1. Approach

Portable programming with the emC needs adaption of the operation system and the hardware.

HAL approach

  • Application Layer: The application and also parts of them (for unit tests) should be written independent from the hardware, the target platform.

  • Controller FunctionBlocks: means usual reused components, which are also target platform independent.

  • Frame: It is the known main(…​) routine but also the frames of all interrupts. There are target platform specific:

    • In the main(…​) routine some maybe hardware specific initializations should be done; The watchdog should be fulfilled int the main loop or maybe in interrupts.

    • The interrupt routines should be defined due to the platform. But in the interrupt a call to the Application layer routines, which are platform independent, should be done.

  • Hardware Abstraction: It defines the access to the hardware, only as interface. This definitions may be application specific or application group specific.
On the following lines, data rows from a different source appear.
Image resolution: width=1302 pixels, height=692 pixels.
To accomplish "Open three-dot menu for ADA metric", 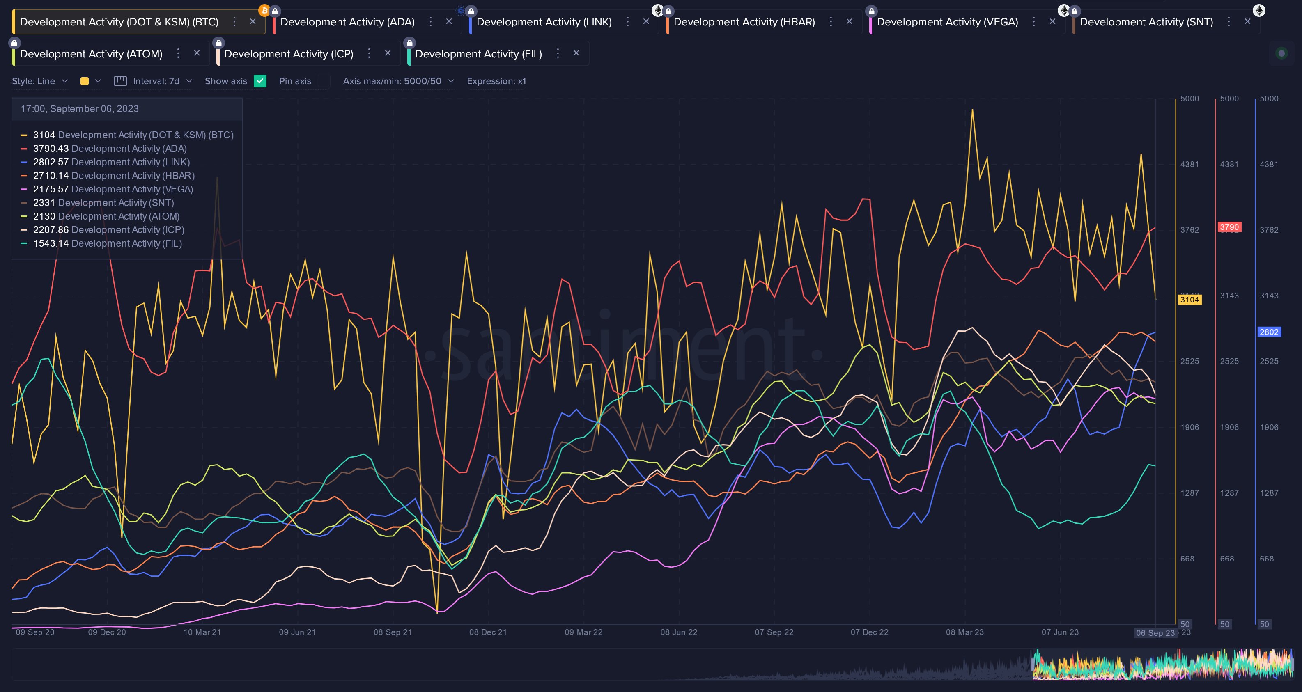I will point(431,22).
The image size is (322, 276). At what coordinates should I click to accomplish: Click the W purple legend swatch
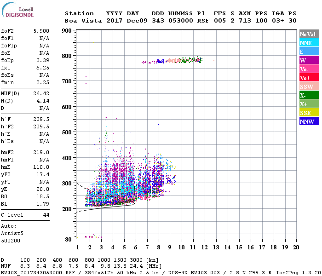click(x=309, y=60)
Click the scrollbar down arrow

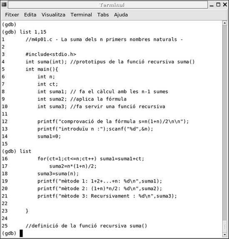click(225, 234)
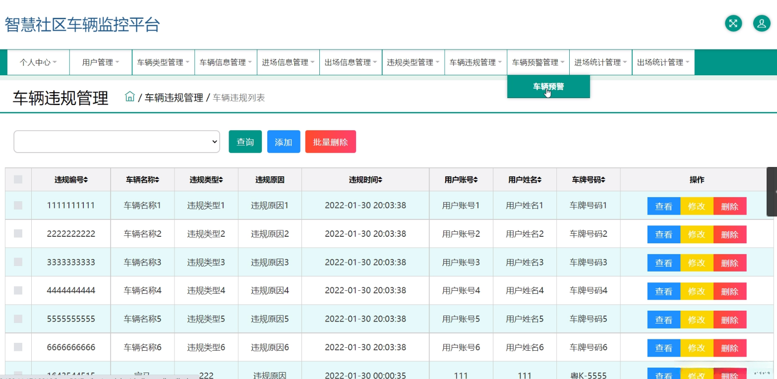Click the green 查询 button
The width and height of the screenshot is (777, 379).
click(245, 142)
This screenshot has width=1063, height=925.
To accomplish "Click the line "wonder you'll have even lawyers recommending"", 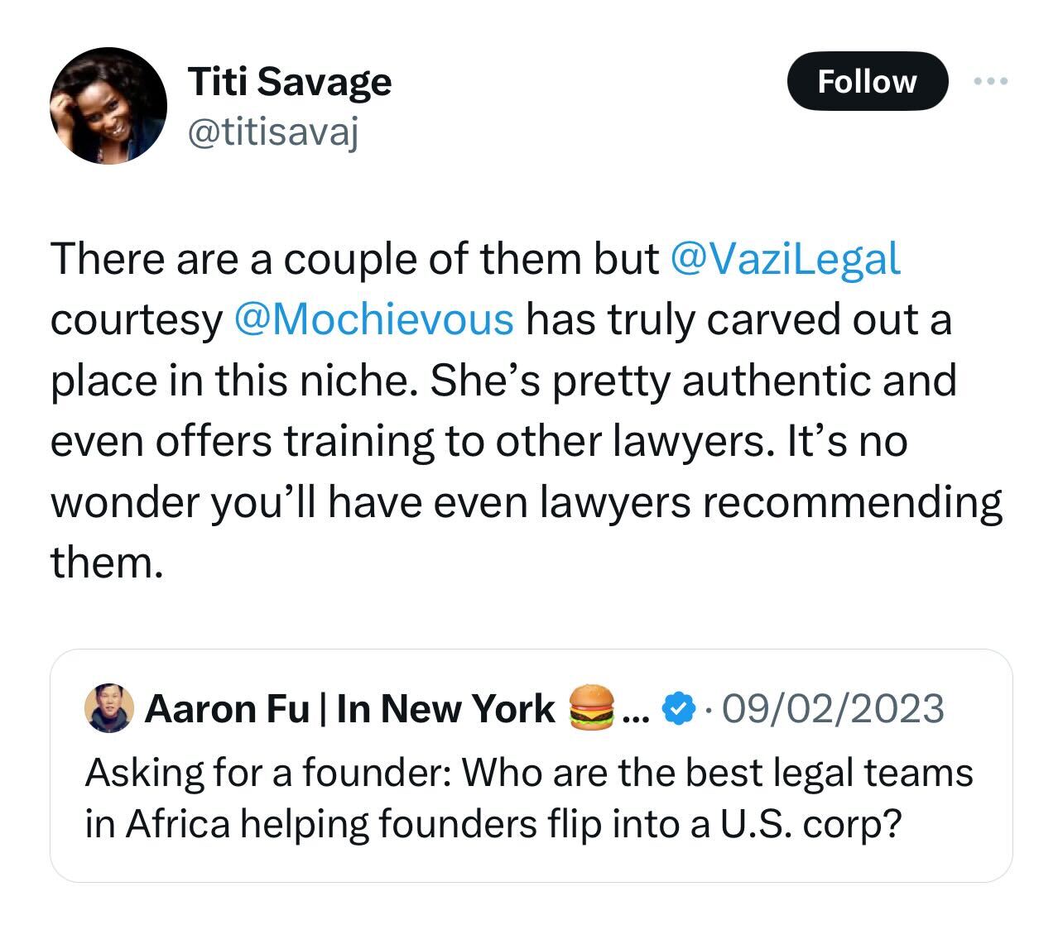I will coord(527,501).
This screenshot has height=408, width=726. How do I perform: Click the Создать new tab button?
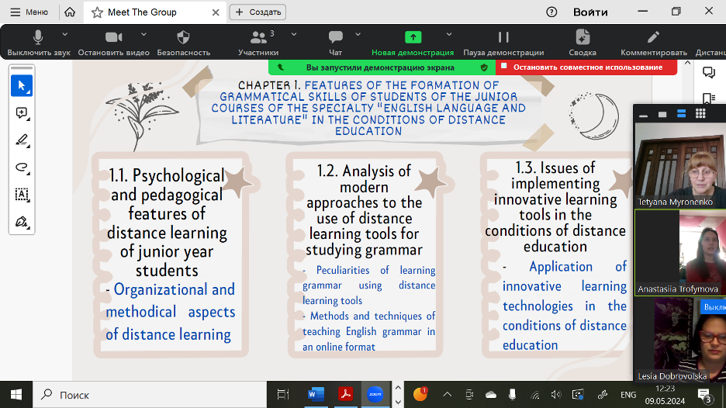point(258,12)
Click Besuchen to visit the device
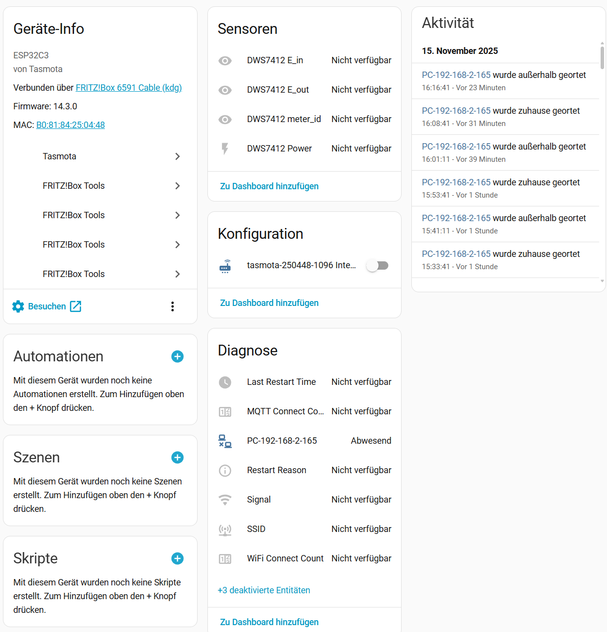 47,306
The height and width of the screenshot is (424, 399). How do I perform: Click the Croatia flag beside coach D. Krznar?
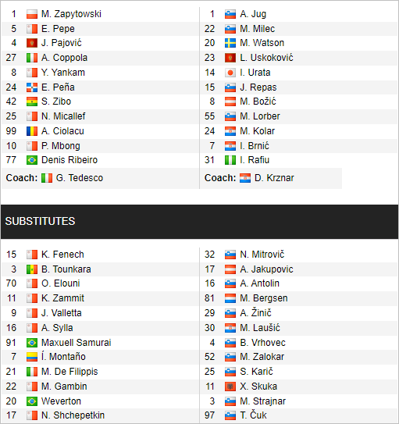(245, 178)
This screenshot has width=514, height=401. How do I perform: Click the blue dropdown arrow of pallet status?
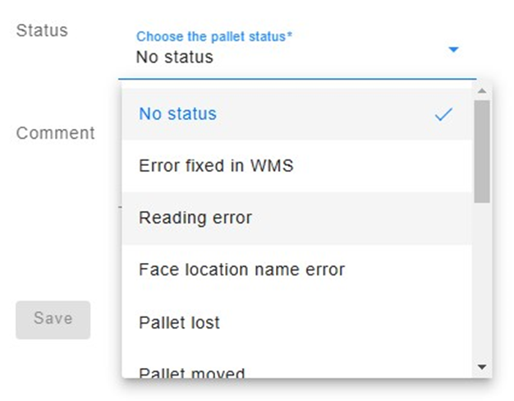(x=453, y=50)
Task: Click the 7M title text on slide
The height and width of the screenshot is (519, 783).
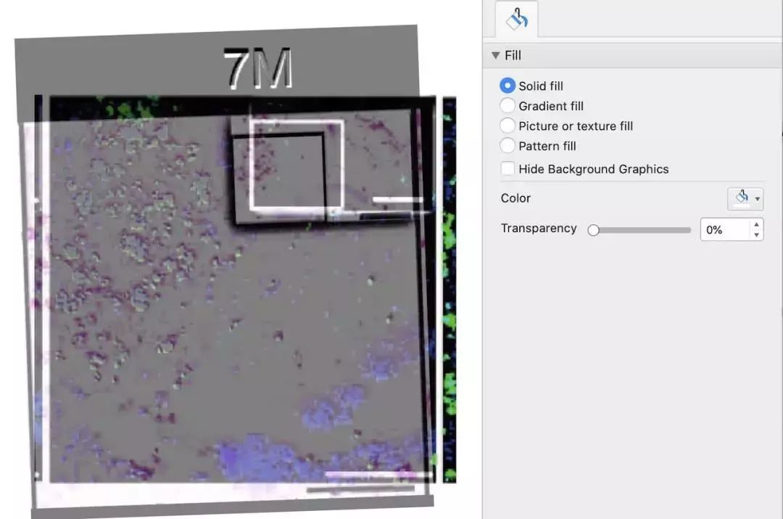Action: click(257, 70)
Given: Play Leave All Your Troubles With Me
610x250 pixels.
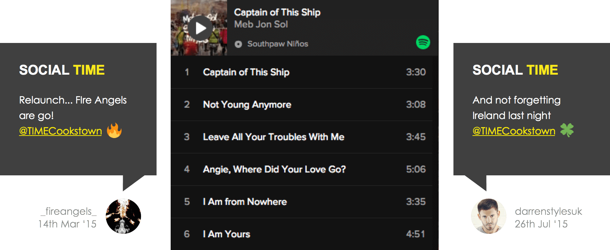Looking at the screenshot, I should coord(273,137).
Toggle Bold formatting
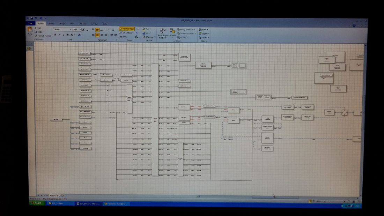 55,35
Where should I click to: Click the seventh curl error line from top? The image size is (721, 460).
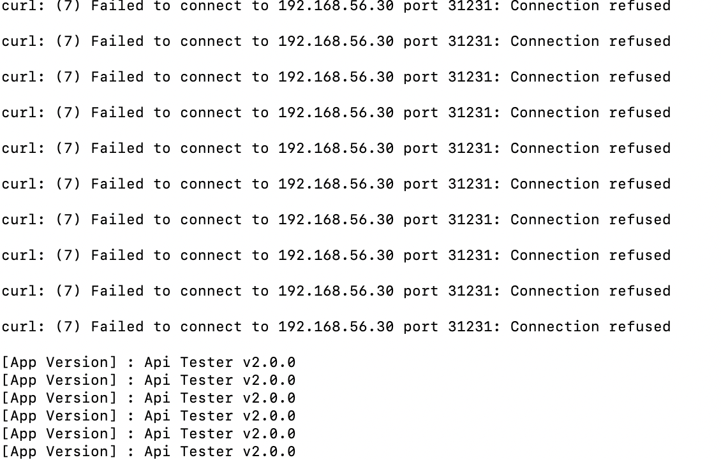(x=336, y=220)
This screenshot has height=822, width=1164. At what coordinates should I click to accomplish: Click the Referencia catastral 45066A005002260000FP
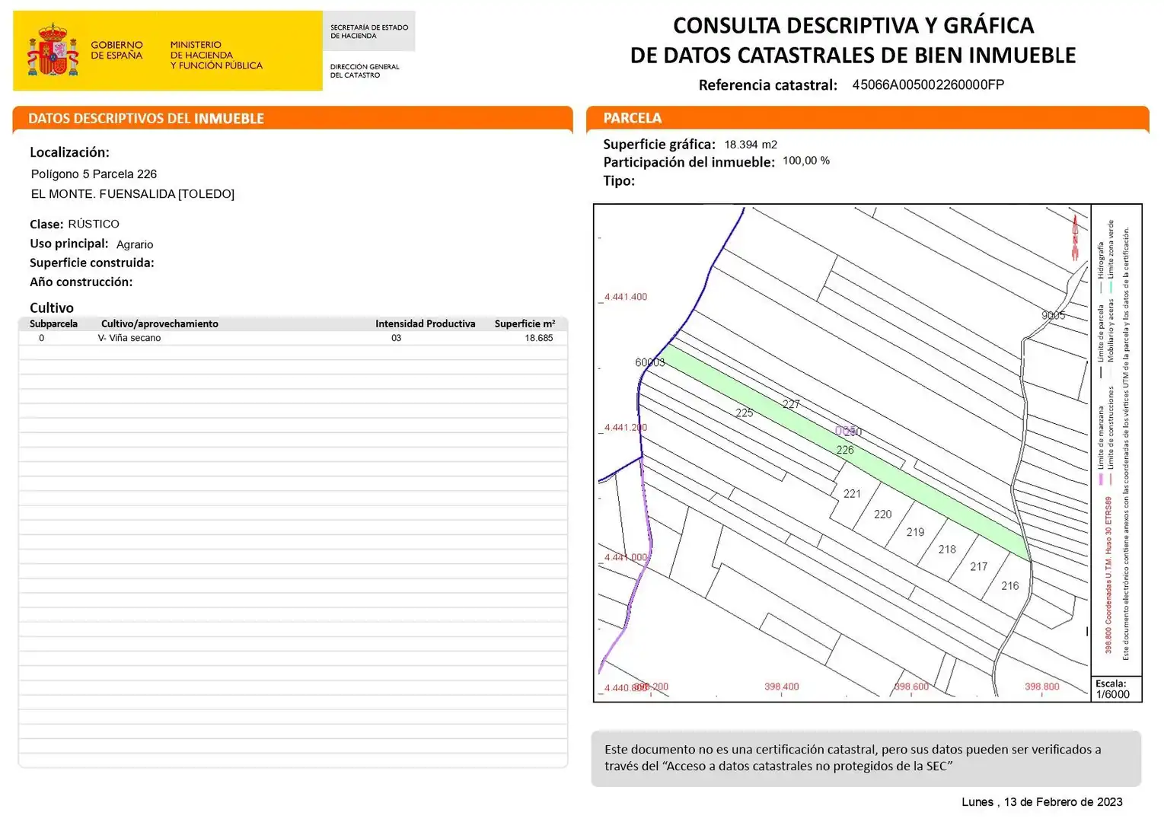(x=929, y=84)
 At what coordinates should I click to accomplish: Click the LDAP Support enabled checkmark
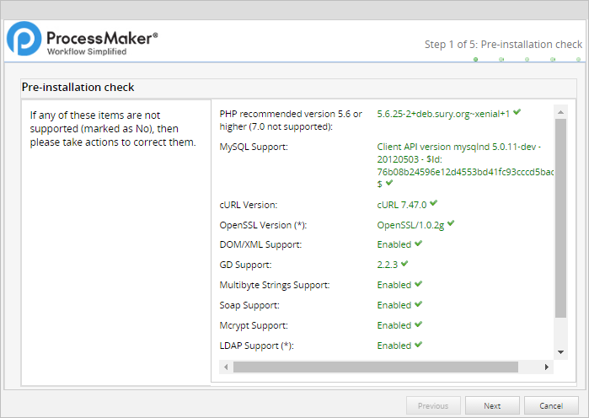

It is not an unconditional approach to define an universal access. The Hardware Abstraction sources (they are usual header files) should be platform independent. It should be possible to implement it on several platforms.

  • Hardware Adaption Layer: This is the adaption between the Hardware Abstraction and the real hardware or the given Hardware Implementation Layer of the target platform. This part of software may be application-group specific, not universal. The sources of this layer are depending on the target platform. If the application should run on more as one platform (also a PC simulation), some different adaptions are necessary. For the test platform on PC emulations of the hardware in software can be used.

    • For platform A it is written, for platform B it should be able to adapt. Etc.

  • The Hardware Implementation Layer may be given by the target platform itself, as library or system headers. It should be used as given if sensible, not application (-group) specific.

2. Do not strive for an universal Hardware Abstraction Layer

It is not recommended to think firstly about a really universal hardware abstraction layer. Why not?

From the eyes of an application developer you may define your own proper hardware abstraction layer usable for all your applications. And of course for all platforms (this is the core goal).

But from the eyes of a hardware provider (delivers cards and operation systems) this approach has pitfalls:

  • a) It is too much and will be too complicated.

  • b) For your own approaches you may intent to build wrappers around given operations, because you are not (or you think that you are not) allowed to write your own hardware access routines.

  • c) A hardware vendor’s focus is usually on its own hardware platforms, not on all possible platforms. Therefore, the core objective of a hardware abstraction layer is not his focus.

  • d) The diversity of platforms which should be regarded, are too much.

  • e) If a worldwide standardization organization does this work - maybe…​.

Look considerate to the same points from your eyes as product / development owner:

  • a) The number of different hardware platforms is manageable.

  • b) You can make any operation proper and optimized for your requirements.

  • c) You have the focus of all your platforms. With farsightedness you can also think about some platforms in future.

  • d) as c)

  • e) You are your standardization organization by your own responsibilty, you know what you do and need.

Now, with some farsightedness, visions and/or knowledge and a proper exchange of experiences you can build your own abstraction layer proper also for other stackholder, friends or open source. The best will be spreaded.

3. The adaption layer is platform specific

You should have only one abstraction layer (in header files), but for any platform the specific adaption layer is necessary. Sometimes some stuff may be similar or identical, because the hardware of controllers are not so much different. But there may be less differences, the details. May be you can write common parts for some platforms (due to the rule "do not repeat yourself").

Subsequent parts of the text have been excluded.